An Ethical Cup of True Brew

An aromatic cup of Peruvian coffee will get Gillian Gibson through her day. But as she sips, she is ever thinking of how the coffee beans were grown and trying to deal with her conflicting thoughts about what so many coffee shops tell us is fairly traded.

“Is fair trade coffee really fairly traded?” asks the 25-year-old history master’s student. “I want to question and break the taboos about development in Latin America or Africa.

In many respects,” says Gibson, who is writing a thesis on coffee co-operatives in Peru, “development is a neo-colonial enterprise and it’s a model that needs to be revisited.”

Gibson discovered Oxfam Canada archival material dating back to the 1960s while she was working on a fourth-year research essay on African history. “It became obvious to me that there was something wrong with development practices.” recalls Gibson.

“Prior to the 1960s, haciendas were in place in Latin America. Then OXFAM began a coffee co-operative initiative.” As Gibson examines the transition to co-ops in Peru, she becomes more disillusioned with our notion of “development” and she questions an idealism that would impose Western knowledge and Western economics onto others. “I’m not convinced we should be there helping, telling them how to raise their coffee,” she says.

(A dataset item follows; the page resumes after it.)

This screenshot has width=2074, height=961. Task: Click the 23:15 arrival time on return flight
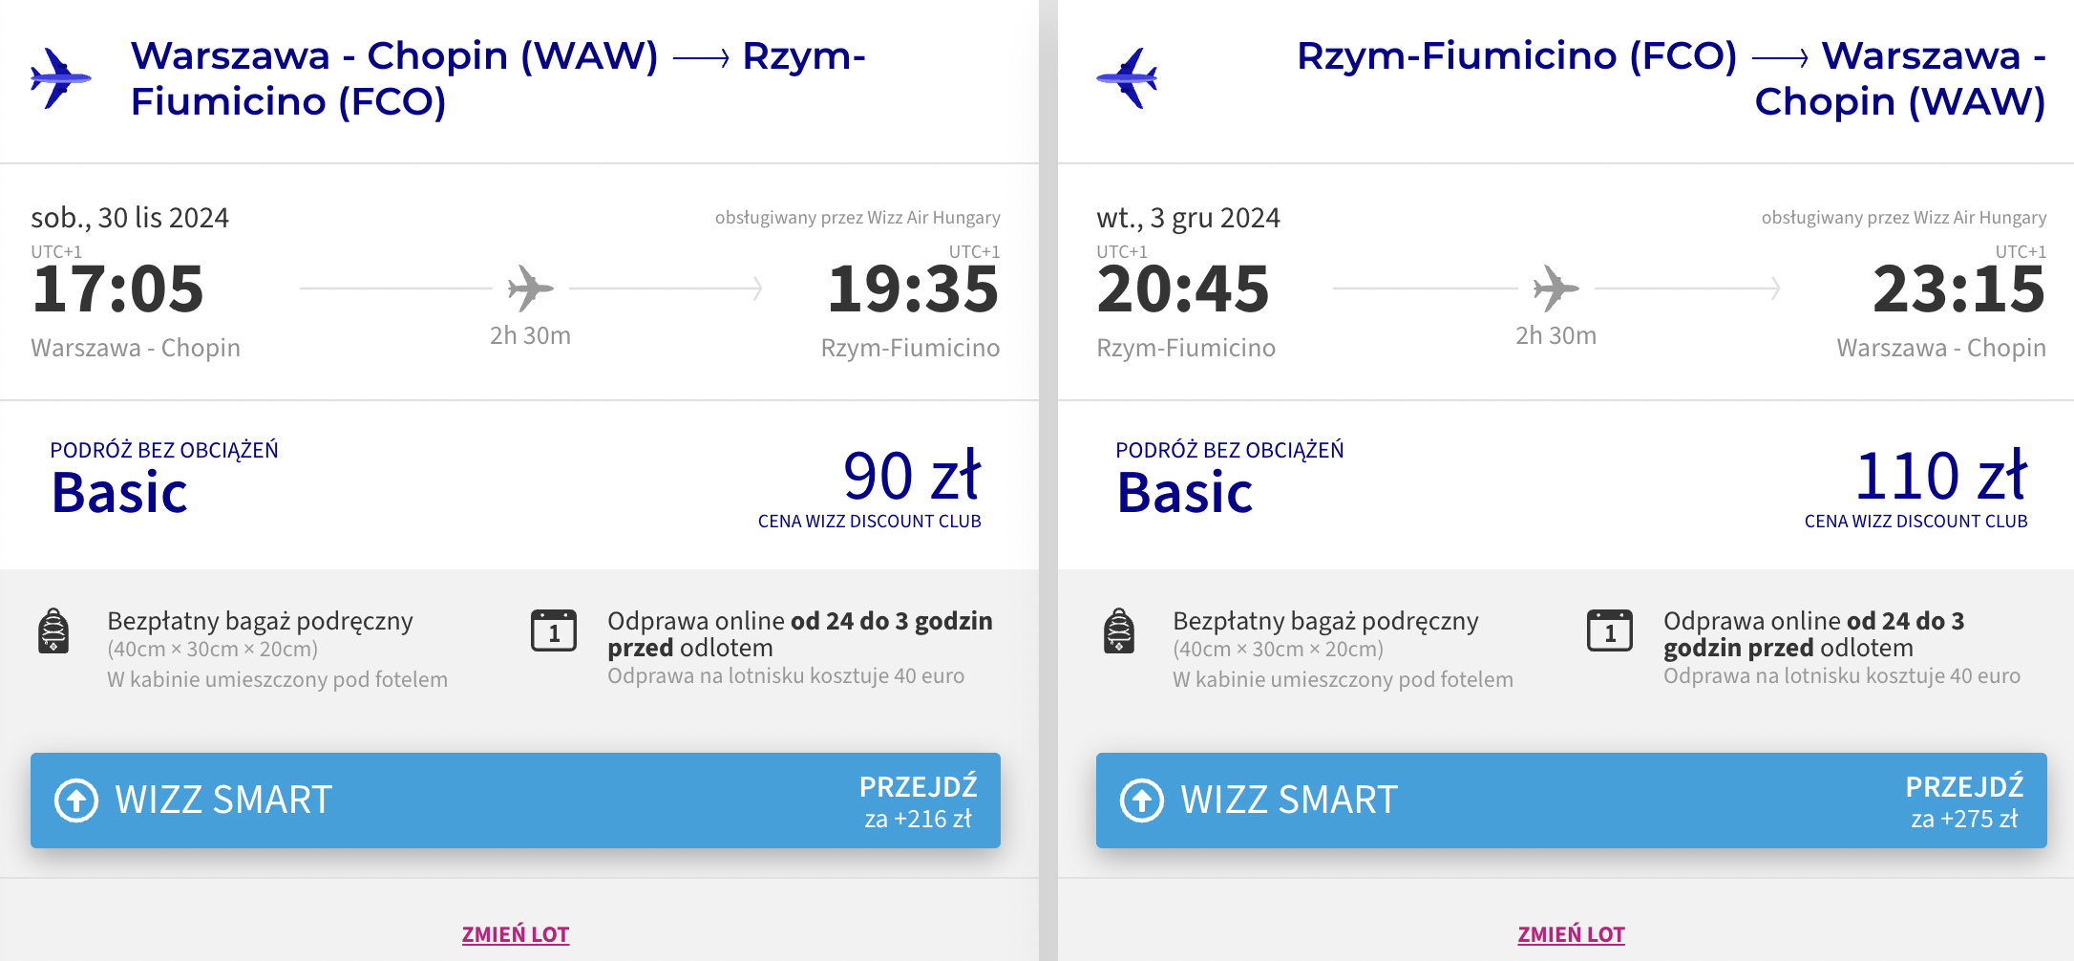click(x=1958, y=289)
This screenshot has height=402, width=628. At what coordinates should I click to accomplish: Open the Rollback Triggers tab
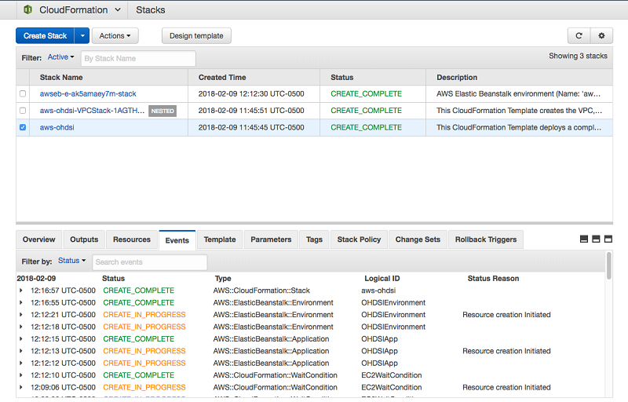pyautogui.click(x=485, y=239)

It became obvious to me that there was something wrong with development practices

“The only people who fall under fair trade practice are the workers in the co-ops. There are lots of migrants coming down from the Andes, who are getting less than minimum wage.”

Peruvian coffee co-operatives were at the core of Oxfam Canada’s work 40 or 50 years ago, says history professor Dominique Marshall, who is one of Gibson’s instructors.

“Ideally,” adds Gibson, “I hope to offer recommendations to groups like Oxfam.” Fair wages, she says, need to extend beyond the co-ops to the migratory workers and the costs involved in sustaining the coffee-growing industry should be covered.